How can I best file and organise my recipes?
July 16, 2017 9:46 AM Subscribe
I would like to hear Mefite advice on best arranging paper recipes to easily be able to locate them.
Currently I have a big folder of plastic pockets. Recipes (torn out of magazines/scribbled by me/photocopy sheets, ever expanding) are arranged by categories such as beef, fish, pie, pasta, etc. This was manageable back when I started, but now it means flipping through a whole sheaf of paper before I find that awesome thing I'm looking for. How do other people arrange their recipes for best cookery bliss?
One thing: for some reason I struggle reading recipes off a screen (possibly dyspraxia related) , so i don't want to go down the digital route. Thanks.
Three ring binder with plastic sheet protector sleeves.
You can use divider indexing tabs to separate by type (breakfast, dinner, dessert, etc.) and leave empty sleeves at the back of each section
Then any size clipping or printout will fit and can be added in a few seconds. Bonus is the sheet protectors are spill proof and wipe clean.
posted by sol at 10:01 AM on July 16 [4 favorites]
2nding the 3 ring binder suggestion.
Another suggestion, if you, like many people, have "keeper" recipes that you end up making once a month or more, maybe consider a separate binder for those and another one for recipes that you haven't tried yet or don't expect to make too often. I have this because it was a gift but a plain binder would have done just as well.
posted by eeek at 10:12 AM on July 16
I have a couple binders with the heavy plastic page protectors, because I like having a big-print wipe-clean format to work with. I take out the page I'm using and hang it in a clip on a cabinet door while I work. The actual pages are considered disposable, because all of them live in Evernote, where I have clipped them (with the Evernote Web Clipper) or copy-pasted from web pages, or photographed them (because Evernote can search an image) with my phone. The searching and archiving happens in Evernote, stuff doesn't go into the book unless I print and actually make it, which means I'm not maintaining a giant clutter archive on paper.
The binder sections are made with those index dividers, and I have a frequently-used section up front, a section for holiday-type foods, one section just for stuff my husband makes, and then the rest are broken down into categories that make sense in my head. I am fine having a bunch of sections, each with a smaller number of recipes in. Stew vs soup, chicken casseroles vs vegetable casseroles, breakfast basics vs brunch (my term for breakfast that makes many servings). Those divider tabs are cheap, or you can make your own with stick-on tabs.
But if I can't find what I'm looking for, I just search and reprint from Evernote - where I reformat for big clear fonts and decent page breaks before I print. This way, in case of a disaster, I won't lose anything but some plastic and paper but the actual recipes will persist in the cloud. I also do not like working from a screen once I'm in the kitchen, but there's no way I want to actually maintain a paper system.

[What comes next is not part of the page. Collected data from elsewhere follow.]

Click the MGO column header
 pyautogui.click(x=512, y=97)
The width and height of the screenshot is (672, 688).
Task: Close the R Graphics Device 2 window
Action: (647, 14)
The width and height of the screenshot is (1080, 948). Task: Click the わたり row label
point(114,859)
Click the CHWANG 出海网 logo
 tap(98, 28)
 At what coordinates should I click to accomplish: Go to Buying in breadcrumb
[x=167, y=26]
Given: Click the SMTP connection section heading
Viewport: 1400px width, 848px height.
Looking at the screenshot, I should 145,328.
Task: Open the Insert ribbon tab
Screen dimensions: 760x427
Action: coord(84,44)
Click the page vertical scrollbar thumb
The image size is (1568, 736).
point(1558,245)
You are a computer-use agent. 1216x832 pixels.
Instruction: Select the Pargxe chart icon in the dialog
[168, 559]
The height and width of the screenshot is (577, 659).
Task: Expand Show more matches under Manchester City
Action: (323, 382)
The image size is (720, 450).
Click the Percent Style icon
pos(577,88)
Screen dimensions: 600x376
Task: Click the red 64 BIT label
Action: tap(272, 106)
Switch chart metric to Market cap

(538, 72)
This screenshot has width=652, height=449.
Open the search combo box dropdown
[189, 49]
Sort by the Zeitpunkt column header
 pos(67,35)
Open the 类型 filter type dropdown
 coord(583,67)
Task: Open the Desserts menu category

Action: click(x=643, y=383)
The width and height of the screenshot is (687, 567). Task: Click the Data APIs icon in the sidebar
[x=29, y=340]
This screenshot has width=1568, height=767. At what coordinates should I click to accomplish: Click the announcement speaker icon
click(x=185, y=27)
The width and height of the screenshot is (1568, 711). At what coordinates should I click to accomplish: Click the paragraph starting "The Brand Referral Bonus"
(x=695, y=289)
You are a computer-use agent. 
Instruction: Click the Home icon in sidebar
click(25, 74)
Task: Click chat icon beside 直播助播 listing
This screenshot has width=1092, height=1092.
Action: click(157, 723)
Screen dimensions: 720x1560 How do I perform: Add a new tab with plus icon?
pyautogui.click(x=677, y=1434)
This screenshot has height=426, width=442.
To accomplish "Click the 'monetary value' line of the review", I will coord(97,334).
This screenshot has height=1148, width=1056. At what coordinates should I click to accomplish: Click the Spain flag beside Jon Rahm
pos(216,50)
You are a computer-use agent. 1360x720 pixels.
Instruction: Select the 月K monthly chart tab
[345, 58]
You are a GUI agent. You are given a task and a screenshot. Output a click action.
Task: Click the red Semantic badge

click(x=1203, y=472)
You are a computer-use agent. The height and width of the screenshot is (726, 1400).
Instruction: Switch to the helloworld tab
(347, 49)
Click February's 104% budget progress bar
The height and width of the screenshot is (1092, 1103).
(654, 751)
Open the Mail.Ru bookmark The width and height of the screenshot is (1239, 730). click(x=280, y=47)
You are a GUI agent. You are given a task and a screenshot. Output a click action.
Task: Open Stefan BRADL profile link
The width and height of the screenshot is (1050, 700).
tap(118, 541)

posted by Lyn Never at 11:10 AM on July 16
Oh, also, this system means that after I cook from a recipe I can go back into Evernote and add notes, changes, issues, suggestions and save it for later or reprint it right then to go in a binder.
posted by Lyn Never at 11:12 AM on July 16
Seconding the people above. My mom gave us all the family recipes in a three ring binder with big heavy plastic sheet protectors and dividers by category. They wipe clean but are accessible if I want to change something or make a note, and the binder lays flat on the counter as needed but can also be propped up on a stand or against a wall to be seen more easily. You can copy clippings or handwritten recipes onto full sheets of paper to make them easier to deal with.
posted by charmedimsure at 11:43 AM on July 16
I use a similar three-ring binder system. Recipes that I use all the time naturally drift to the front of the bunch in each tab, plus I don't insert a recipe into a plastic sleeve until I have made and loved it.
My really low-tech method for having a recipe handy when I'm using it is to tape it to a cabinet front with removable tape.